Vendors occasionally ask whether they can claim the GST component of agent commission back as an input tax credit. The answer depends entirely on whether the vendor is registered for GST and whether the sale is a taxable supply for them. For a private individual selling their home as an existing residential property, no input tax credit applies. For a GST-registered entity selling commercial property or new residential premises, the commission GST may be creditable. The agent’s job is to make clear that this is a question for the vendor’s accountant — not to answer it.

For interstate buyers, particularly those accustomed to Victoria or NSW market conventions where commission is sometimes quoted differently, the “plus GST” framing used by many Queensland agents can cause initial confusion. The solution is simply stating the total dollar figure upfront: at $900,000 sale price, the commission is $X including GST. Clarity from the first conversation removes any grounds for later dispute.

For overseas investors purchasing new residential premises, the GST withholding regime introduces an additional step at settlement. When you have a withholding obligation, you must complete Form one: GST property settlement withholding notification online or via e-conveyancing (PEXA). Agents working with offshore buyers should ensure their conveyancing team is briefed on the buyer’s registration status early, so there are no surprises on settlement day.

Referral to the ATO and Accountant — and When to Stop

An agent’s obligation is accurate disclosure of their fee, GST-inclusive. The broader questions — whether a vendor must register for GST, whether the margin scheme applies to their development, whether they can claim input tax credits on the commission paid — sit squarely with a registered tax agent or accountant. The ATO’s resources at ato.gov.au cover GST in property transactions in detail, including the withholding regime. Queensland Revenue Office Public Ruling DA011.1.1 specifically addresses how GST interacts with transfer duty on dutiable transactions.

Providing factual information about how GST applies to your commission is appropriate. Advising a vendor on their GST registration obligations for a development project is not.


What This Means for Queensland Agents

GST on your commission is mandatory and must appear GST-inclusive in the Form 6. Expressing a rate that excludes GST, without the corresponding inclusive disclosure, is a recurring compliance failure that the REIQ has specifically flagged — and it risks the validity of the appointment itself under the Property Occupations Act 2014 (Qld). There is no grey area here.

GST on the property transaction is separate and property-type dependent. Most residential resales involve no transaction-level GST. New residential premises, commercial property, and vacant residential land do — and since 1 July 2018, a buyer-side withholding obligation applies on new residential and potential residential land, with penalties up to $105,000 for corporate vendors who fail to notify.
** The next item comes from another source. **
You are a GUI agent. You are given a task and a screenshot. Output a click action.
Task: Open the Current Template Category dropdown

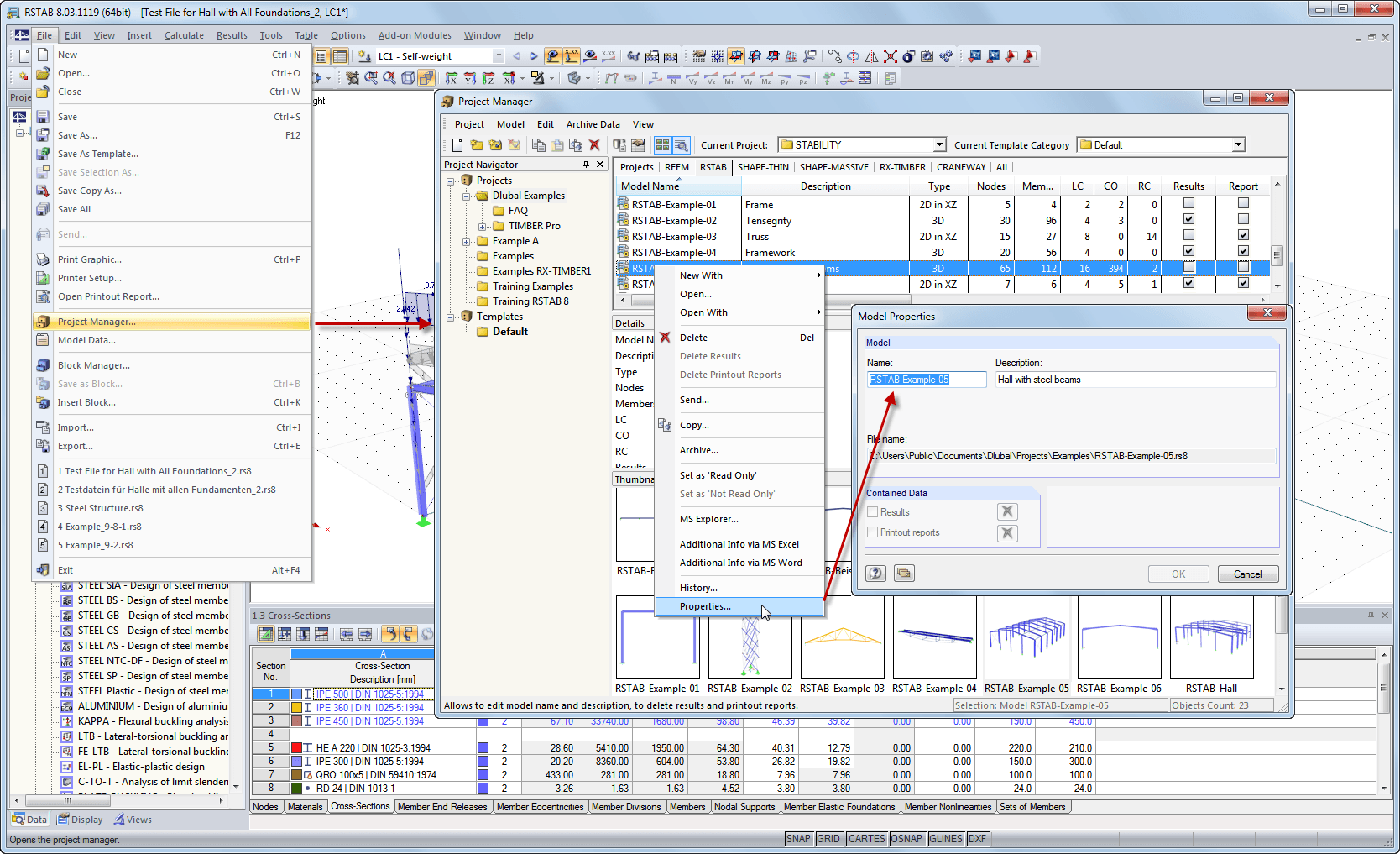[1237, 145]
The margin scheme affects the withholding calculation. When a development sale involves the margin scheme, the withholding drops from 1/11th of the purchase price to 7%, but the written agreement to use the scheme must be in place before settlement. Agents facilitating development sales need to flag this to the parties well before settlement day.

Your vendor conversation should always include a dollar figure. Percentage rates are ambiguous until the sale price is known. Presenting the estimated commission in dollar terms — including GST, at two or three price scenarios — before the Form 6 is signed is best practice. It removes the most common source of commission disputes and demonstrates the kind of transparency that builds the referral relationships that sustain a Queensland real estate practice.